I wished she had been on my side all those years ago. It was a line in the sand, a line that came between us. The line said, "I'm with the old, you're with the new." The line said, "I know you because of your mother, not vice versa." The line said, "I'm here, you're there." The line separated us permanently, could never be mended. The one adult, the one person of that generation who I thought could really see me- she had, in fact, a sizable and uncorrectable blind spot.
It was no more her fault than it was mine. She knew me to be strong and she wanted me to be the daughter my mother needed. I had not seen her for some years when we had that mess of a conversation in her kitchen. So it was impossible for her to know of the turmoil in my own life. With only a glimpse, how could she see that my life was spiraling downward, that I had felt I had taken one wrong turn on a brief vacation and wound up stranded on a dead-end road with no hope of rescue? I needed to talk to her about that, in retrospect, but how could she have known? Instead, she had given me a lecture at an inopportune moment, and I had been crushed that she so misunderstood me.

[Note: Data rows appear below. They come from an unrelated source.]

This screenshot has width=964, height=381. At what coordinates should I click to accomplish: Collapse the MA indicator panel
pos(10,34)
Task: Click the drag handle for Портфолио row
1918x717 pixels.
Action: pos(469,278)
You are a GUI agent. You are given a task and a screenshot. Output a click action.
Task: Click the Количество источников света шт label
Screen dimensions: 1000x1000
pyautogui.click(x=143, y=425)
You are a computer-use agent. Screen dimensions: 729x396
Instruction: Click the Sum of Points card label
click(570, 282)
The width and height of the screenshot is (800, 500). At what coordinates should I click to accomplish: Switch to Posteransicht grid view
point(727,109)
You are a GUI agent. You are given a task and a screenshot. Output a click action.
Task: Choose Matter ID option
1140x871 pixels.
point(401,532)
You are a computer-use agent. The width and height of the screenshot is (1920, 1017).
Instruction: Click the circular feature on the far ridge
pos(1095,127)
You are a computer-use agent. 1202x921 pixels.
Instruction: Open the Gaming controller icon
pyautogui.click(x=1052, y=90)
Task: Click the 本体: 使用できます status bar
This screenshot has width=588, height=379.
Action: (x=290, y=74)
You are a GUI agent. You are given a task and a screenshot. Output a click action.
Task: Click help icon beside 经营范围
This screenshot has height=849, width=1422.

It wasn't just that. It was that I was drowning. I was drowning, but since she hadn't seen me sinking, she had chosen just the wrong moment to ask me to carry more water, to take on other people's burdens. I'd felt such heavy weights would surely kill a girl barely treading water. But she only saw my head at the surface, not my legs kicking furiously below.
I wished I had been able to tell her that, that I was drowning, that now was a time for life preservers. But I didn't speak. The words choked my throat and were garbled at best anyway. I couldn't explain myself, so it seemed futile to try to make her understand me.
That is what I regret now, in a different time, in this time when, for a split second, all is set right. I regret that now, because I cannot hug her excitedly and babble about my happiness. Oh, to be sure, she is glad for me, she is nothing but encouraging. But we don't have the conversations we used to have, the stolen ones when we'd both had enough of all the idle gossiping at a dinner party. She would grab me by the arm and in a quiet corner, we'd talk conspiratorially about life.
There are echoes of it every so often. She'll still turn to me at a dinner table to have a private conversation, still sigh with exasperation when my father interrupts to bring the conversation back to him. But the echoes, in some way, just make the absence, the void more acutely felt.